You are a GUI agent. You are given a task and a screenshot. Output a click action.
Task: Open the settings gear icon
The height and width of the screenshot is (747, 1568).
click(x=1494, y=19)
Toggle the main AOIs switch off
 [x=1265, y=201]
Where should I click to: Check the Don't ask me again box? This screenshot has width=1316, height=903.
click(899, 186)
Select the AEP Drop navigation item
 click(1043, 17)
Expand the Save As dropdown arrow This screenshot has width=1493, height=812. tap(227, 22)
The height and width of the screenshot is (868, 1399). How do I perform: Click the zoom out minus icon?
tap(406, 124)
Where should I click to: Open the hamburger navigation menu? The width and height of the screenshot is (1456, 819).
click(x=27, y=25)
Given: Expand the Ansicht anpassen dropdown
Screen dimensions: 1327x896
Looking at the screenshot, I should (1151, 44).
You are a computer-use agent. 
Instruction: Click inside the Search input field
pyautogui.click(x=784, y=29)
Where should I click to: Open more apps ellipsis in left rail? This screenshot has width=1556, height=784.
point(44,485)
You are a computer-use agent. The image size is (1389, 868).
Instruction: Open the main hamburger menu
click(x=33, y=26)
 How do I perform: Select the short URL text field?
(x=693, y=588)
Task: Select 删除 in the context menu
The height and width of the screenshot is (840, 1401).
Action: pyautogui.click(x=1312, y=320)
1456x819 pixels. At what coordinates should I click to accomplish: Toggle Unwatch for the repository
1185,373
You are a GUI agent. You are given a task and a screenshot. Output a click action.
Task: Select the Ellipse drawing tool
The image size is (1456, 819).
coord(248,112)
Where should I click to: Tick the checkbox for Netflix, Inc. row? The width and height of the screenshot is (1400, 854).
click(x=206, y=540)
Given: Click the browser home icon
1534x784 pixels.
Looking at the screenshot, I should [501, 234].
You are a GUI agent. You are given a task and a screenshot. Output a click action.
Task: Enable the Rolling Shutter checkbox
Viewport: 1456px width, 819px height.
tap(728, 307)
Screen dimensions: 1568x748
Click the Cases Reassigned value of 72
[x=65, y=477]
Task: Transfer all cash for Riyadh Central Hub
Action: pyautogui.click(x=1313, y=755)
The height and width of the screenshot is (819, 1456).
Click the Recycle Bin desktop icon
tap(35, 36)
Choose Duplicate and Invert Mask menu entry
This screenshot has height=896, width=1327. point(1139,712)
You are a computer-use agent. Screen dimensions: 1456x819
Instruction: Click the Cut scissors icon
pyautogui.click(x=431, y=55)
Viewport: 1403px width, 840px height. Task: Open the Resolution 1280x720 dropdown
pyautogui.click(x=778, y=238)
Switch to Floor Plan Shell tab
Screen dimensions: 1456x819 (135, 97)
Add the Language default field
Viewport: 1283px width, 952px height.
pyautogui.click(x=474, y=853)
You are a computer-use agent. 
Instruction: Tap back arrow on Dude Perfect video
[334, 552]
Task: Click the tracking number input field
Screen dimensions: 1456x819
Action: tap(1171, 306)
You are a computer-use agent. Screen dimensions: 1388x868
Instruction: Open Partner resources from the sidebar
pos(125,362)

————

THE PROBLEM ▸ Output the records in full, keeping them exactly as they are.

SOLUTION TO THIS TASK ▸
You are a GUI agent. You are given a task and a screenshot. Output a click action.
Task: Open the settings gear icon
The height and width of the screenshot is (747, 1568).
click(x=1494, y=19)
Toggle the main AOIs switch off
 [x=1265, y=201]
Where should I click to: Check the Don't ask me again box? This screenshot has width=1316, height=903.
click(899, 186)
Select the AEP Drop navigation item
 click(1043, 17)
Expand the Save As dropdown arrow This screenshot has width=1493, height=812. tap(227, 22)
The height and width of the screenshot is (868, 1399). How do I perform: Click the zoom out minus icon?
tap(406, 124)
Where should I click to: Open the hamburger navigation menu? The width and height of the screenshot is (1456, 819).
click(x=27, y=25)
Given: Expand the Ansicht anpassen dropdown
Screen dimensions: 1327x896
Looking at the screenshot, I should (1151, 44).
You are a computer-use agent. 
Instruction: Click inside the Search input field
pyautogui.click(x=784, y=29)
Where should I click to: Open more apps ellipsis in left rail? This screenshot has width=1556, height=784.
point(44,485)
You are a computer-use agent. The image size is (1389, 868).
Instruction: Open the main hamburger menu
click(x=33, y=26)
 How do I perform: Select the short URL text field?
(x=693, y=588)
Task: Select 删除 in the context menu
The height and width of the screenshot is (840, 1401).
Action: pyautogui.click(x=1312, y=320)
1456x819 pixels. At what coordinates should I click to accomplish: Toggle Unwatch for the repository
1185,373
You are a GUI agent. You are given a task and a screenshot. Output a click action.
Task: Select the Ellipse drawing tool
The image size is (1456, 819).
coord(248,112)
Where should I click to: Tick the checkbox for Netflix, Inc. row? The width and height of the screenshot is (1400, 854).
click(x=206, y=540)
Given: Click the browser home icon
1534x784 pixels.
Looking at the screenshot, I should [501, 234].
You are a GUI agent. You are given a task and a screenshot. Output a click action.
Task: Enable the Rolling Shutter checkbox
Viewport: 1456px width, 819px height.
tap(728, 307)
Screen dimensions: 1568x748
Click the Cases Reassigned value of 72
[x=65, y=477]
Task: Transfer all cash for Riyadh Central Hub
Action: pyautogui.click(x=1313, y=755)
The height and width of the screenshot is (819, 1456).
Click the Recycle Bin desktop icon
tap(35, 36)
Choose Duplicate and Invert Mask menu entry
This screenshot has height=896, width=1327. point(1139,712)
You are a computer-use agent. Screen dimensions: 1456x819
Instruction: Click the Cut scissors icon
pyautogui.click(x=431, y=55)
Viewport: 1403px width, 840px height. Task: Open the Resolution 1280x720 dropdown
pyautogui.click(x=778, y=238)
Switch to Floor Plan Shell tab
Screen dimensions: 1456x819 (135, 97)
Add the Language default field
Viewport: 1283px width, 952px height.
pyautogui.click(x=474, y=853)
You are a computer-use agent. 
Instruction: Tap back arrow on Dude Perfect video
[334, 552]
Task: Click the tracking number input field
Screen dimensions: 1456x819
Action: tap(1171, 306)
You are a computer-use agent. Screen dimensions: 1388x868
Instruction: Open Partner resources from the sidebar
pos(125,362)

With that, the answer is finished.